Śledczy ustalili, że nielegalny proceder mógł trwać nawet od kilku lat, a na liście podrabianych recept znajdowały się silne leki, w tym antydepresanty, psychotropy, testosteron oraz popularny lek na cukrzycę stosowany do redukcji wagi. Zebrany materiał dowodowy pozwolił na postawienie samej 47-latce aż 170 zarzutów dotyczących fałszerstwa dokumentacji z art. 270 Kodeksu Karnego. Za wprowadzanie w błąd farmaceutów i wyłudzanie leków, kobieta oraz pozostali podejrzani odpowiedzą za oszustwo z art. 286 Kodeksu Karnego. Przestępstwo to jest zagrożone karą pozbawienia wolności na okres od 6 miesięcy do nawet 8 lat.

Areszt dla 47-latki i zatrzymania w powiecie wągrowieckim oraz obornickim

Działania policji nie zakończyły się na zatrzymaniu pracownicy przychodni, ponieważ jeszcze tego samego dnia w ręce mundurowych wpadło 10 kolejnych osób. Byli to mieszkańcy powiatu wągrowieckiego oraz obornickiego w wieku od 38 do 77 lat, którzy świadomie korzystali z podrobionych recept, realizując je w lokalnych aptekach. Osobom tym przedstawiono od kilku do kilkunastu zarzutów oszustwa, a po przesłuchaniu zostały one zwolnione. Tymczasem główna podejrzana na wniosek prokuratury została w środę, 26 listopada, tymczasowo aresztowana przez Sąd Rejonowy w Wągrowcu.

Sprawa fałszywych recept w Wągrowcu jest rozwojowa. Będą kolejne zatrzymania?

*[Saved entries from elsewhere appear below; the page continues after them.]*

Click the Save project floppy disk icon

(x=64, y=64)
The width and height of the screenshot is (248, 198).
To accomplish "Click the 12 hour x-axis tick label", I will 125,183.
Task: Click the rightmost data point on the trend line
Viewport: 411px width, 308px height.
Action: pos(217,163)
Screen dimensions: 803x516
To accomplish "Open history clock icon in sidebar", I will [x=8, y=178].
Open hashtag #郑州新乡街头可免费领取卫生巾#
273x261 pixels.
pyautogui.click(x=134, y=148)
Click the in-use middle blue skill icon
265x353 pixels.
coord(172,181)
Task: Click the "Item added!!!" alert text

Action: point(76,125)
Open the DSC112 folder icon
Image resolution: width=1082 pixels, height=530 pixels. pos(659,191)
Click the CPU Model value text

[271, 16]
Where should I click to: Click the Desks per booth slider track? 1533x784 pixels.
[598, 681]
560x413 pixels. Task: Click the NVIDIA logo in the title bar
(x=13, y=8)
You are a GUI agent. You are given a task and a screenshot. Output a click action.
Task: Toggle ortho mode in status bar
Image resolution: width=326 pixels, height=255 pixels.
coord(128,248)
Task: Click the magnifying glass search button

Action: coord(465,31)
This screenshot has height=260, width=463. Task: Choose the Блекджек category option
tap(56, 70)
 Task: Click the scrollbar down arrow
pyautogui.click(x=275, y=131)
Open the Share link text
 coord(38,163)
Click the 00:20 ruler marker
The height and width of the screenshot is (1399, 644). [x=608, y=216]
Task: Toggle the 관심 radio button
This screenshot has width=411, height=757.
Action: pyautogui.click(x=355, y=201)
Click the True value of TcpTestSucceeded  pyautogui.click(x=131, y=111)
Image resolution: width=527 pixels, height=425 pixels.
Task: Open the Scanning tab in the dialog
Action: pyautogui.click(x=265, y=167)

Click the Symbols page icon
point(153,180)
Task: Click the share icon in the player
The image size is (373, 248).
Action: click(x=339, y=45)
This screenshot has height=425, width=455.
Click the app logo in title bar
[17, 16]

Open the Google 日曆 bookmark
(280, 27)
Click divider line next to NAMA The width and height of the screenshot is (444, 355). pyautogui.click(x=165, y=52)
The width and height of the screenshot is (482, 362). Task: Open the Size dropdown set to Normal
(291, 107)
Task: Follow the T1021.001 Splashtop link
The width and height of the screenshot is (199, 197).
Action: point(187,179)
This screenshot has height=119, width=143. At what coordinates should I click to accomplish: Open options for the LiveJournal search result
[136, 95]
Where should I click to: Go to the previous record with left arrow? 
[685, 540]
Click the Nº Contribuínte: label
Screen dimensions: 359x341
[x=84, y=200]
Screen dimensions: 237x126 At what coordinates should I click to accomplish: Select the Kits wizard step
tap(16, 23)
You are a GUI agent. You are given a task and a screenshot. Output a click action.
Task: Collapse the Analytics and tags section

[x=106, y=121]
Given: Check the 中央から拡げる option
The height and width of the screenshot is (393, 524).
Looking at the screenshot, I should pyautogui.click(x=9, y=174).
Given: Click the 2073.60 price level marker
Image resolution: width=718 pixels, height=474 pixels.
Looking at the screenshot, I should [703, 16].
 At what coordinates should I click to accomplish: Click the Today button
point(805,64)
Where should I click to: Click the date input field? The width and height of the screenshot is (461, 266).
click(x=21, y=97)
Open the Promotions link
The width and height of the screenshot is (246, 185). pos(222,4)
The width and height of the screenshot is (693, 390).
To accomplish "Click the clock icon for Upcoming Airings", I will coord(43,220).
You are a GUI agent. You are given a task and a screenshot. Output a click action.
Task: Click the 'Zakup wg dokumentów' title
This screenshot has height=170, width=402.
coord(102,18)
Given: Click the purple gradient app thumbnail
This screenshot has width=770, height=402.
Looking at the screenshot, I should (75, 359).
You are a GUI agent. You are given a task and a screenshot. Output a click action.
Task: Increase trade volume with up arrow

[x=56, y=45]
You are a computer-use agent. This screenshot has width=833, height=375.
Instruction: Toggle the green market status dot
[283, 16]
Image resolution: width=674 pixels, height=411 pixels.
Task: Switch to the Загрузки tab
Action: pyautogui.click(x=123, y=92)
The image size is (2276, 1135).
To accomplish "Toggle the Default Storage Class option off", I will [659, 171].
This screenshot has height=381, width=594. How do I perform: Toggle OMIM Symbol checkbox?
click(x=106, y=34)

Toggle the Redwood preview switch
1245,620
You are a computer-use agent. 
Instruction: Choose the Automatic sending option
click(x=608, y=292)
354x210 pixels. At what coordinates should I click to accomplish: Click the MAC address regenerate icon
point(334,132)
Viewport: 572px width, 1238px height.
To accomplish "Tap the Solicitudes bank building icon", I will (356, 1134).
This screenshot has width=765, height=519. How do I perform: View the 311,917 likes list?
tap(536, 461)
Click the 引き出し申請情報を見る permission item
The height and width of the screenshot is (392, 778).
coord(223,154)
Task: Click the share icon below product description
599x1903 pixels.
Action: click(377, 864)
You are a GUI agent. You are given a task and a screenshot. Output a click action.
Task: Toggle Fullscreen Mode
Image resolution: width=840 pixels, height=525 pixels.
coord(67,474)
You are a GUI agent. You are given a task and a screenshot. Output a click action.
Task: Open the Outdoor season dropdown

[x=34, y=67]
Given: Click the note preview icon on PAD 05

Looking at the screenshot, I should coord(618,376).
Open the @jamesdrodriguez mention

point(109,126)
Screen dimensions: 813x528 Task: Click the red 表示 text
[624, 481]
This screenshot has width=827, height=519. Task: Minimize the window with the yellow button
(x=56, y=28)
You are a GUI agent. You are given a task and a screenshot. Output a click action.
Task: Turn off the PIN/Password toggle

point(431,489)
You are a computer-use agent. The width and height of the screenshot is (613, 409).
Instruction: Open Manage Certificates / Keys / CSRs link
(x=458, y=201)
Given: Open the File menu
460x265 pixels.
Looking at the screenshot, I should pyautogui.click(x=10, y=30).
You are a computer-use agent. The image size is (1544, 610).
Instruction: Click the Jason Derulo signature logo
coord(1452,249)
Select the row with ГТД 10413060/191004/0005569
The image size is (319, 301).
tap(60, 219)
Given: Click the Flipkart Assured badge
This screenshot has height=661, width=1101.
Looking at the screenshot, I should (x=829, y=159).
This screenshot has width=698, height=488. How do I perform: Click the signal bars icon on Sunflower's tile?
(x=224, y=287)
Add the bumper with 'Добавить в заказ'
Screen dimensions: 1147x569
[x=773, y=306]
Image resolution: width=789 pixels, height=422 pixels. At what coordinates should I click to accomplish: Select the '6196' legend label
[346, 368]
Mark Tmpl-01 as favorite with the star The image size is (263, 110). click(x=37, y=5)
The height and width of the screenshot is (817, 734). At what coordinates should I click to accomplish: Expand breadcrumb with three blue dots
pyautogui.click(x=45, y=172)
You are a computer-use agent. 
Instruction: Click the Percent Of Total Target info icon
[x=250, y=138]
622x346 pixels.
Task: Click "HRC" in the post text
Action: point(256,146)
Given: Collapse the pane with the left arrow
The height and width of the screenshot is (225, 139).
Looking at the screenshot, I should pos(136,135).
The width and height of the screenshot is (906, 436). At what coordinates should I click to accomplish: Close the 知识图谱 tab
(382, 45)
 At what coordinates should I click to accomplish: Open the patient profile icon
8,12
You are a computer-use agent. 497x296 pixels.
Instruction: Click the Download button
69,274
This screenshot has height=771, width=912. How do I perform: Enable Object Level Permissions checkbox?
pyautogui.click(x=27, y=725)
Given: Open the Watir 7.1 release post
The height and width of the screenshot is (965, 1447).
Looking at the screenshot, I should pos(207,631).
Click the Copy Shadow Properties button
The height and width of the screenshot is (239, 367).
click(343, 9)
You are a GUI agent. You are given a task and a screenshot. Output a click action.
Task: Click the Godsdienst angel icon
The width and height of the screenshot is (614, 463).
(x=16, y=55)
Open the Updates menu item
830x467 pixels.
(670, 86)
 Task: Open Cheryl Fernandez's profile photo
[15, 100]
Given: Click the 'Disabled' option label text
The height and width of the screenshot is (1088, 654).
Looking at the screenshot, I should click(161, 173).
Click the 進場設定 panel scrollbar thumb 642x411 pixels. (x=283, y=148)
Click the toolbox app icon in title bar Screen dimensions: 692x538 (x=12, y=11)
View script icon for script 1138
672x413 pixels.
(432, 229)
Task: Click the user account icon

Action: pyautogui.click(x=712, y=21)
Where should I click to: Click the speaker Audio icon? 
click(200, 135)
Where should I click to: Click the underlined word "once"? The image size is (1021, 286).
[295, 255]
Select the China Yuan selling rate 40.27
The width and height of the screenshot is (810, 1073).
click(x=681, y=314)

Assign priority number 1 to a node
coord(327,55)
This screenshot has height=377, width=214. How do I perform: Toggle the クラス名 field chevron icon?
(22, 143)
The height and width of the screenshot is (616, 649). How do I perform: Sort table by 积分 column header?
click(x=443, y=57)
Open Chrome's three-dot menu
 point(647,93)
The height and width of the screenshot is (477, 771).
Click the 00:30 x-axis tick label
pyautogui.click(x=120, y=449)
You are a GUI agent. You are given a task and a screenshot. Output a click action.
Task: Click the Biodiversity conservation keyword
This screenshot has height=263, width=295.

Jak informują śledczy, zatrzymanie kilkunastu osób nie kończy sprawy afery receptowej w Wągrowcu, która ma charakter rozwojowy. Funkcjonariusze we współpracy z Prokuraturą Rejonową wciąż analizują zebrany materiał dowodowy i badają kolejne, wymagające wyjaśnienia wątki. Policja zapowiada, że to nie koniec działań w tej sprawie i nie wyklucza, że wkrótce mogą zostać zatrzymane kolejne osoby powiązane z nielegalnym procederem zdobywania leków. Na ten moment śledztwo wciąż trwa, a jego ostateczny zasięg może być znacznie większy.